[Collected data entries]
----
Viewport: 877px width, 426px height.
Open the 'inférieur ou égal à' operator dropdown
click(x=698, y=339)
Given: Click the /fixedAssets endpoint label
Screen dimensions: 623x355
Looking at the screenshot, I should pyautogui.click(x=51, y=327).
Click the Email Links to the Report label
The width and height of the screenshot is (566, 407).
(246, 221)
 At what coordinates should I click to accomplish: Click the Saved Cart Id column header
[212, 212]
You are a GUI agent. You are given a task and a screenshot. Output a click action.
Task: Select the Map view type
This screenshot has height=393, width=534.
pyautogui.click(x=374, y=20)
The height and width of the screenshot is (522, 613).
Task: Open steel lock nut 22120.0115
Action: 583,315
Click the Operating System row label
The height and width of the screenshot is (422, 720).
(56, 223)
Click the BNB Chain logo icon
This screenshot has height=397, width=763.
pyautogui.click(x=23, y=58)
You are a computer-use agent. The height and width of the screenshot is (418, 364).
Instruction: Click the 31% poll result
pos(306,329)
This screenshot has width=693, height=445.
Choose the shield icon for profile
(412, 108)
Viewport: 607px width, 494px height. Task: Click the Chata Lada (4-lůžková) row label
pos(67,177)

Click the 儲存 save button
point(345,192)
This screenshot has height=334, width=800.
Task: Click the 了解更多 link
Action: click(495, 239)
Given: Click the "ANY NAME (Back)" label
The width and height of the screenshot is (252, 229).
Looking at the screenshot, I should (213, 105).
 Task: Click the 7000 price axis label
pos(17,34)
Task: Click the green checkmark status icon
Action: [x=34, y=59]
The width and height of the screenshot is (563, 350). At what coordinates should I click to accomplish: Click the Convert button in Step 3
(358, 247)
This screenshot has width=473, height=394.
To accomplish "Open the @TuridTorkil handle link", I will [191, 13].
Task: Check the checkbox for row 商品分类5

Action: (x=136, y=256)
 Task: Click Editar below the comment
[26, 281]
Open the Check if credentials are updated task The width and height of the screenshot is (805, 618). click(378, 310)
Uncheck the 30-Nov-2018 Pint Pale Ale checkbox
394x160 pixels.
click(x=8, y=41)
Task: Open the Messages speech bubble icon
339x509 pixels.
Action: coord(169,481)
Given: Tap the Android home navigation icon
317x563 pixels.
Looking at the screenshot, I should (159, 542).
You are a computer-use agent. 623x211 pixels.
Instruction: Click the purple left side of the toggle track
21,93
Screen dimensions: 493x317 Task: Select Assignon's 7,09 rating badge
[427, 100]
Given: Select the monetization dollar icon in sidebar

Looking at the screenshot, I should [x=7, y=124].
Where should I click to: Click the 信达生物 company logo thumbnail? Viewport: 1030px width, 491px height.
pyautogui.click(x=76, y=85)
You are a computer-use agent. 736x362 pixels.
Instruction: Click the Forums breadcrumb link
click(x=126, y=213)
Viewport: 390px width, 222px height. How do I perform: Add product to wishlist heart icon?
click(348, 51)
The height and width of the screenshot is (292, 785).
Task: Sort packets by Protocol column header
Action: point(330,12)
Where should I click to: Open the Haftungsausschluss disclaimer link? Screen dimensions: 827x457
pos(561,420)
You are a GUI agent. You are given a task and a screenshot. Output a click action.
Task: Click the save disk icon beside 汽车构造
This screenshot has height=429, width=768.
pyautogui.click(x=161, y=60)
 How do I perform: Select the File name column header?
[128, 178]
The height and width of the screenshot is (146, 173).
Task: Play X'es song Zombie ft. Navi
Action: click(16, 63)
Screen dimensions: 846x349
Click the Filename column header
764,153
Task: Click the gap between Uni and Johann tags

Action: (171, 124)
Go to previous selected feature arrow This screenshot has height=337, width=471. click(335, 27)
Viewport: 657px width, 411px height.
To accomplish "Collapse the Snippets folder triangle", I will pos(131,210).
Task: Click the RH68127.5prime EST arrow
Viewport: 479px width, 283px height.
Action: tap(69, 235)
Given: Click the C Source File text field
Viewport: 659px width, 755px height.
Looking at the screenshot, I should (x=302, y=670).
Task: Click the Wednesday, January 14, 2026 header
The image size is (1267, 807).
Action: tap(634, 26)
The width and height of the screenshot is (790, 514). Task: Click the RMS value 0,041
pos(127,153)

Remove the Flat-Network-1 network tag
----
*Assignment*:
Give every entry once more, exactly as it reads.

*The completed task*:
Viewport: 877px width, 426px height.
Open the 'inférieur ou égal à' operator dropdown
click(x=698, y=339)
Given: Click the /fixedAssets endpoint label
Screen dimensions: 623x355
Looking at the screenshot, I should pyautogui.click(x=51, y=327).
Click the Email Links to the Report label
The width and height of the screenshot is (566, 407).
(246, 221)
 At what coordinates should I click to accomplish: Click the Saved Cart Id column header
[212, 212]
You are a GUI agent. You are given a task and a screenshot. Output a click action.
Task: Select the Map view type
This screenshot has height=393, width=534.
pyautogui.click(x=374, y=20)
The height and width of the screenshot is (522, 613).
Task: Open steel lock nut 22120.0115
Action: 583,315
Click the Operating System row label
The height and width of the screenshot is (422, 720).
(56, 223)
Click the BNB Chain logo icon
This screenshot has height=397, width=763.
pyautogui.click(x=23, y=58)
You are a computer-use agent. The height and width of the screenshot is (418, 364).
Instruction: Click the 31% poll result
pos(306,329)
This screenshot has width=693, height=445.
Choose the shield icon for profile
(412, 108)
Viewport: 607px width, 494px height. Task: Click the Chata Lada (4-lůžková) row label
pos(67,177)

Click the 儲存 save button
point(345,192)
This screenshot has height=334, width=800.
Task: Click the 了解更多 link
Action: click(495, 239)
Given: Click the "ANY NAME (Back)" label
The width and height of the screenshot is (252, 229).
Looking at the screenshot, I should (213, 105).
 Task: Click the 7000 price axis label
pos(17,34)
Task: Click the green checkmark status icon
Action: [x=34, y=59]
The width and height of the screenshot is (563, 350). At what coordinates should I click to accomplish: Click the Convert button in Step 3
(358, 247)
This screenshot has width=473, height=394.
To accomplish "Open the @TuridTorkil handle link", I will [191, 13].
Task: Check the checkbox for row 商品分类5

Action: (x=136, y=256)
 Task: Click Editar below the comment
[26, 281]
Open the Check if credentials are updated task The width and height of the screenshot is (805, 618). click(378, 310)
Uncheck the 30-Nov-2018 Pint Pale Ale checkbox
394x160 pixels.
click(x=8, y=41)
Task: Open the Messages speech bubble icon
339x509 pixels.
Action: coord(169,481)
Given: Tap the Android home navigation icon
317x563 pixels.
Looking at the screenshot, I should (159, 542).
You are a computer-use agent. 623x211 pixels.
Instruction: Click the purple left side of the toggle track
21,93
Screen dimensions: 493x317 Task: Select Assignon's 7,09 rating badge
[427, 100]
Given: Select the monetization dollar icon in sidebar

Looking at the screenshot, I should [x=7, y=124].
Where should I click to: Click the 信达生物 company logo thumbnail? Viewport: 1030px width, 491px height.
pyautogui.click(x=76, y=85)
You are a computer-use agent. 736x362 pixels.
Instruction: Click the Forums breadcrumb link
click(x=126, y=213)
Viewport: 390px width, 222px height. How do I perform: Add product to wishlist heart icon?
click(348, 51)
The height and width of the screenshot is (292, 785).
Task: Sort packets by Protocol column header
Action: point(330,12)
Where should I click to: Open the Haftungsausschluss disclaimer link? Screen dimensions: 827x457
pos(561,420)
You are a GUI agent. You are given a task and a screenshot. Output a click action.
Task: Click the save disk icon beside 汽车构造
This screenshot has height=429, width=768.
pyautogui.click(x=161, y=60)
 How do I perform: Select the File name column header?
[128, 178]
The height and width of the screenshot is (146, 173).
Task: Play X'es song Zombie ft. Navi
Action: click(16, 63)
Screen dimensions: 846x349
Click the Filename column header
764,153
Task: Click the gap between Uni and Johann tags

Action: (171, 124)
Go to previous selected feature arrow This screenshot has height=337, width=471. click(335, 27)
Viewport: 657px width, 411px height.
To accomplish "Collapse the Snippets folder triangle", I will pos(131,210).
Task: Click the RH68127.5prime EST arrow
Viewport: 479px width, 283px height.
Action: tap(69, 235)
Given: Click the C Source File text field
Viewport: 659px width, 755px height.
Looking at the screenshot, I should (x=302, y=670).
Task: Click the Wednesday, January 14, 2026 header
The image size is (1267, 807).
Action: tap(634, 26)
The width and height of the screenshot is (790, 514). Task: Click the RMS value 0,041
pos(127,153)

Remove the Flat-Network-1 network tag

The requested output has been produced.